Johnson, the messenger of the Southern Express Company, stood on the floor of his car, pistol in hand, as the engineer entered, the door being broken through, and manifested a disposition to resist the attack upon his car. Rube, however, standing in the doorway, covered him with his two Colt’s revolvers, and threatening to shoot both engineer and messenger, the latter, being entreated also by the engineer, like Ben Battle, of old, “laid down his arms.”
Rube threw a sack to the engineer, not trusting himself to cross the portals of the doorway in which he stood, and bade him hold it, while the messenger was ordered to place within it the contents of his safe. The messenger complied, but the bulk of the matter placed in the sack was so small that Rube insisted he had not received all. The messenger, taking from his safe a book, said:
“This is all—do you want this?”
“No,” said Rube, “don’t put that in.”
“Give me your pistol,” then said Rube, “butt end foremost.”
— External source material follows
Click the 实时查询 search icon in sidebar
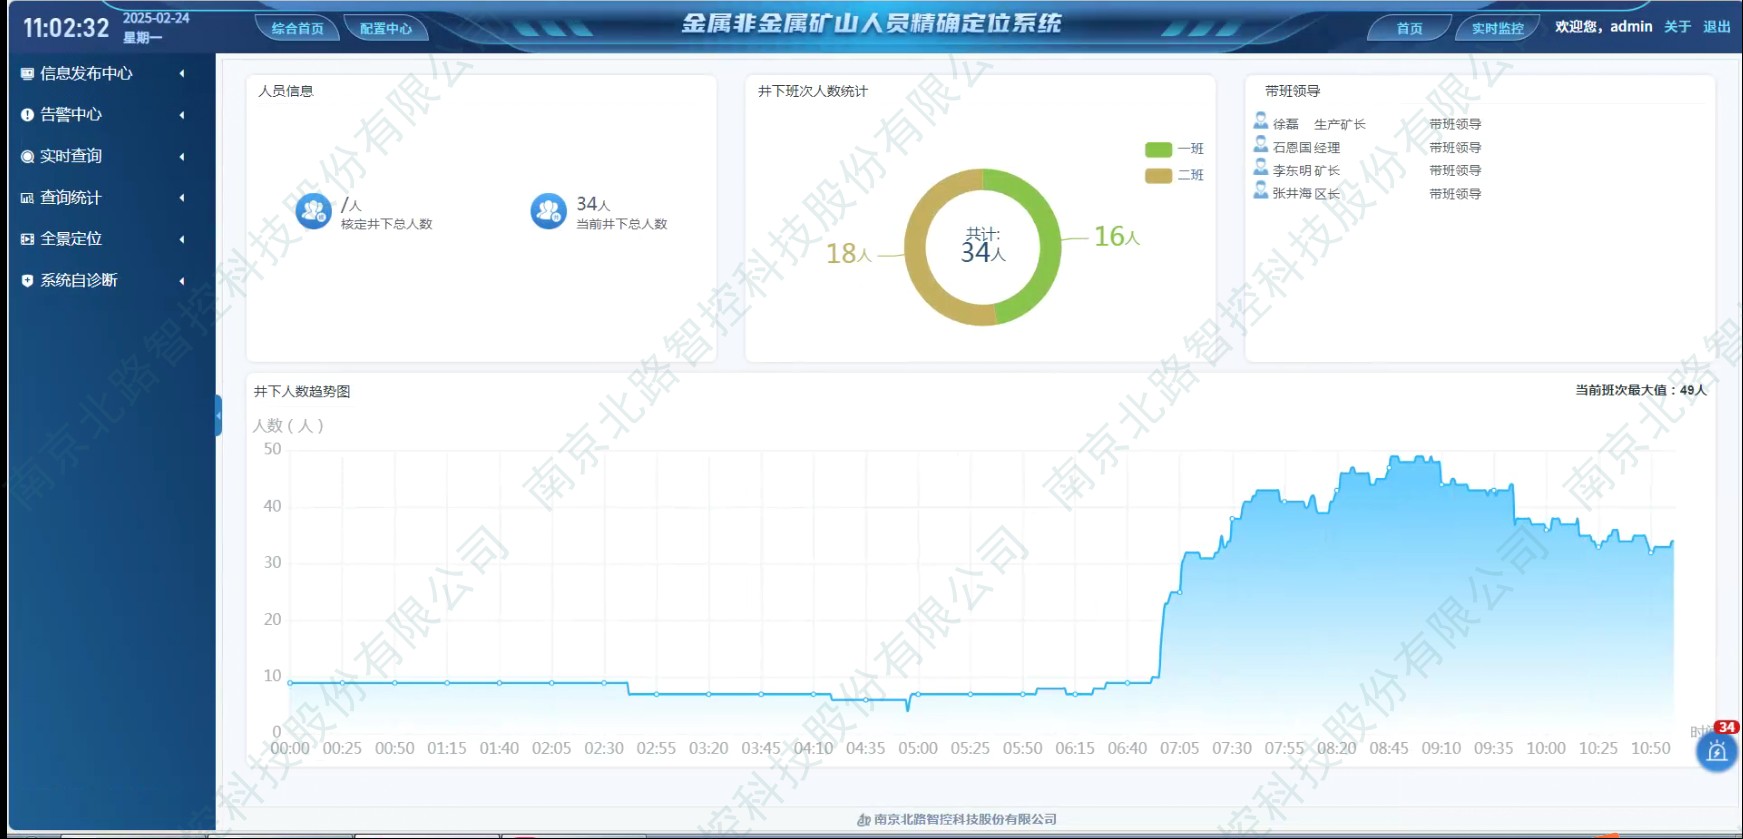Image resolution: width=1743 pixels, height=839 pixels. coord(27,157)
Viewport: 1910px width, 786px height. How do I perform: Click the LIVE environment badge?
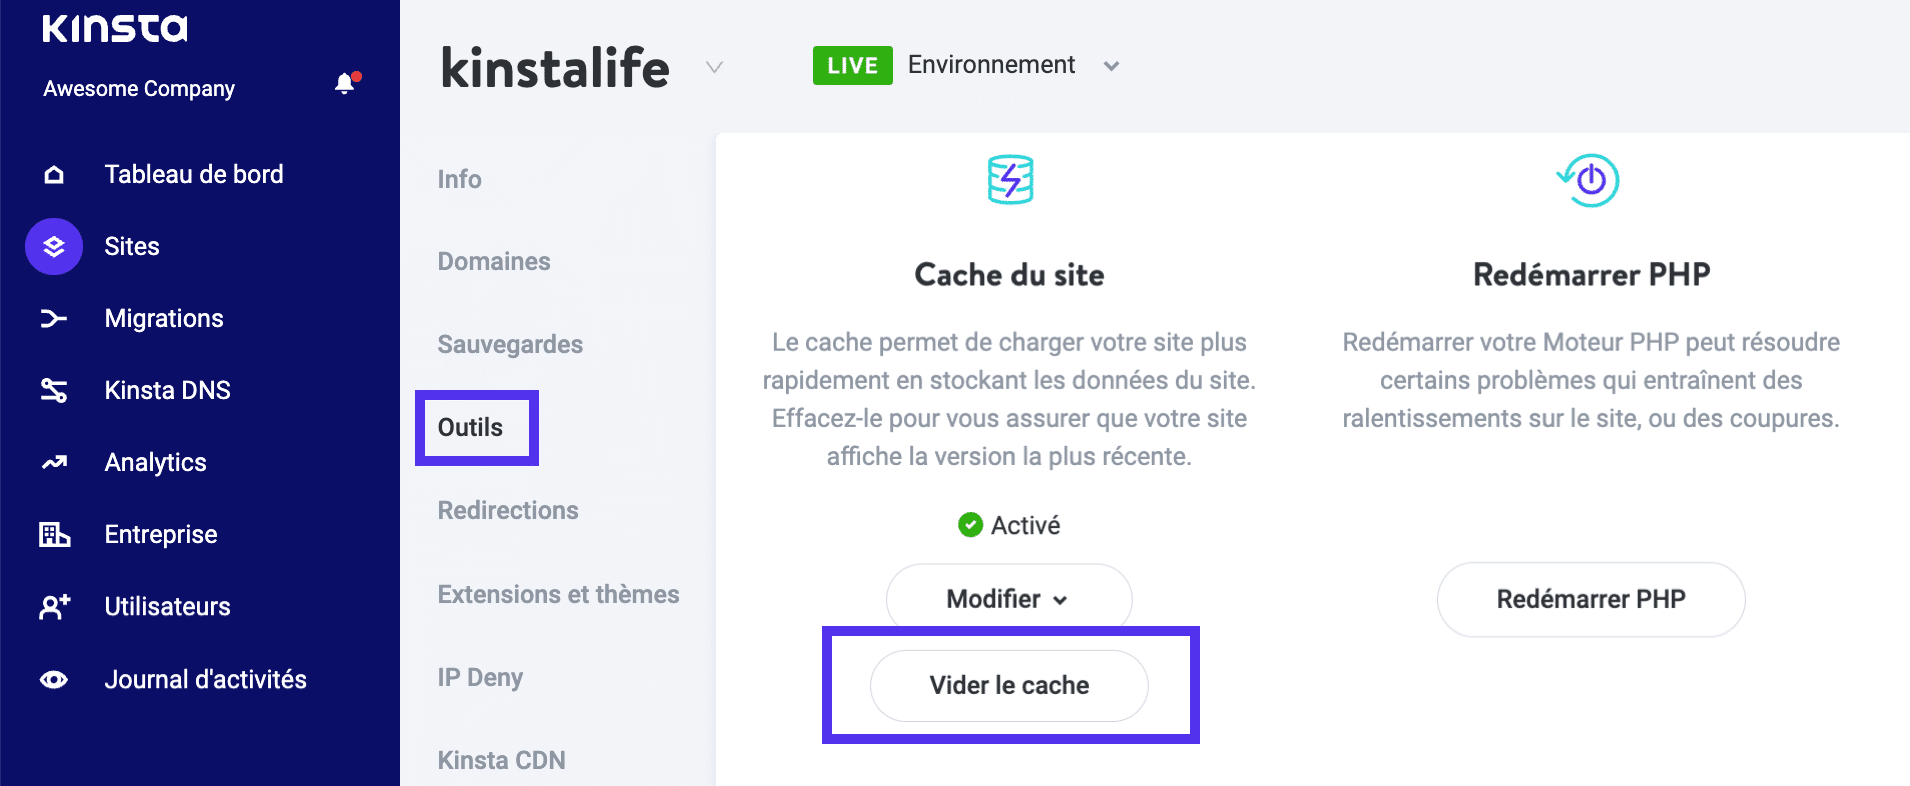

The messenger complied, and Rube backed out of the car, saying to the messenger and engineer:
“If you poke your heads out of the car before I get out of sight, I will shoot them off.”
The work was done so quickly that the passengers were hardly aware of what had occurred until all was over. The conductor, who came forward and entered the rear compartment of the express car, which was used for baggage, while the messenger was delivering the contents of his safe, was observed by Rube and ordered to retreat. Taking in the situation, the conductor deemed prudence the better part of valor, and complied.
This proved to be Rube’s last exploit at train robbing, and he secured only the pitiful sum of $256.19.
Officers of the Express Company, with several detectives, arrived on the scene the next day, and it was soon ascertained that Rube had gone back into Santa Rosa County, from which he was quickly driven by the detectives, on the long, last chase of his career.